Em sua avaliação, o automobilismo brasileiro poderia tentar repetir a iniciativa da Escuderia Telmex, criada pelo bilionário mexicano Carlos Slim para desenvolver a modalidade em seu país. “Há 15 anos, Slim me disse: ‘Meu sonho é trazer o GP de volta para o México e ter um mexicano na F-1’. Nos últimos anos, a corrida mexicana é considerada uma das melhores do calendário. E temos pilotos como o Pérez e outros chegando.”
Um projeto desta envergadura, na avaliação do ex-piloto de F-1 Luciano Burti, deveria ser liderado pela CBA. “A confederação poderia apresentar planos de formação de base a empresas e patrocinadores, como bancos, petrolíferas, TVs. É um caminho viável, um investimento para ter um piloto brasileiro na Fórmula 1 daqui a alguns anos.”
Presidente da CBA, Waldner Bernardo de Oliveira diz contar com recursos de projetos obtidos com isenção de Imposto de Renda junto ao governo. Mas admite dificuldades na captação efetiva dos recursos. “A questão brasileira é a captação e não o projeto”, diz o cartola.
Em entrevista ao Estado (leia abaixo), ele diz estar focado em projetos na formação de pilotos, sem preocupação específica de colocar um na F-1. “Entendemos que o papel da entidade não é de fomentar a carreira de um piloto individualmente. Tem de fomentar o automobilismo como um todo. Um projeto de R$ 3 milhões é bem significativo para ajudar uma categoria. Mas é quase nada para fomentar a carreira de um piloto”, diz.
Para os especialistas, a ausência de um brasileiro na F-1 é resultado da falta de investimentos ao longo de décadas. “Não é de hoje.
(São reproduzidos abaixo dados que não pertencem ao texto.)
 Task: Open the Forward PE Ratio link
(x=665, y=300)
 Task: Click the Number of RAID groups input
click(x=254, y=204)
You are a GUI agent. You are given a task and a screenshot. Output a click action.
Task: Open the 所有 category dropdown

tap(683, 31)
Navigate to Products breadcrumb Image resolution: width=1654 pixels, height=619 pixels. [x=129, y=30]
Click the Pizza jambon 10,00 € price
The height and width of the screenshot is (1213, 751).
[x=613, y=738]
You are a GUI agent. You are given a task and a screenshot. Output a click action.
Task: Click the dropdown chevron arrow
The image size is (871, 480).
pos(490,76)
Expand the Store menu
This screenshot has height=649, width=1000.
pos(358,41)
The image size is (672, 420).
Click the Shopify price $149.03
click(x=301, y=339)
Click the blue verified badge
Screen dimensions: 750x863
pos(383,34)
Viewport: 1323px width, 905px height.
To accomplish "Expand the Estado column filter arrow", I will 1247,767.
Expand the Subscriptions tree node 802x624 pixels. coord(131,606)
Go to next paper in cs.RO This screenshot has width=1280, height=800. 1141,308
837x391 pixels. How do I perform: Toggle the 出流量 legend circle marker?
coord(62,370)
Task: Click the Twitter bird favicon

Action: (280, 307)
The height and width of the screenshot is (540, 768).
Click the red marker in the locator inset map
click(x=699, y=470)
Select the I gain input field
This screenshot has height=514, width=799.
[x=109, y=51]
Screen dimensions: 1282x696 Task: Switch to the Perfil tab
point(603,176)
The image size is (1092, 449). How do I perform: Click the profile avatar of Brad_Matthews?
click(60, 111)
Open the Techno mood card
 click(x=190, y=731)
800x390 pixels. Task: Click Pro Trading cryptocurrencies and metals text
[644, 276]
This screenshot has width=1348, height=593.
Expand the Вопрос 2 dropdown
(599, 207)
Tivemos sorte no passado. Esta ausência poderia ter acontecido antes”, diz Giaffone, que é comissário esportivo internacional da Federação Internacional de Automobilismo (FIA). “Depois da era dos campeões (Senna, Fittipaldi e Piquet), tivemos Rubinho e Massa, que seguraram esta esperança por anos. Foi a nossa sorte.”
Ele aponta o alto custo para a entrada na F-1 e o crescimento do automobilismo nacional, com a ascensão da Stock Car, como fatores que tiraram pilotos brasileiros do caminho da F-1. “Na minha época, não havia alternativas. Hoje pode-se correr na Stock Car sem precisar sair do País. E os valores absurdos para entrar na F-1 não ajudam. Ou tem patrocinador por trás ou acabou o sonho.”
Além disso, o “comodismo” contribuiu para reduzir o investimento na base. “Todos estavam confortáveis achando que sempre teria alguém na F-1. O brasileiro ficou acomodado e mal acostumado, achando que pilotos brotariam da terra. Agora caiu a ficha”, diz Giaffone.
Por consequência, a formação ficou defasada. “Ficamos atrasados. Os demais países se desenvolveram e o Brasil ficou para trás”, afirma Burti. “Hoje não é necessário ter talento.” Os bons pilotos estão aí ainda. “Nosso kart sempre tem bons momentos. O problema é o passo seguinte. A F-3 é deficiente.”
Fittipaldi, do alto de suas conquistas em nível mundial, concorda. “Você vai numa pista de kart hoje, em qualquer lugar do Brasil, e está cheio de talentos, de idades diferentes. Só falta apoio financeiro”, afirma.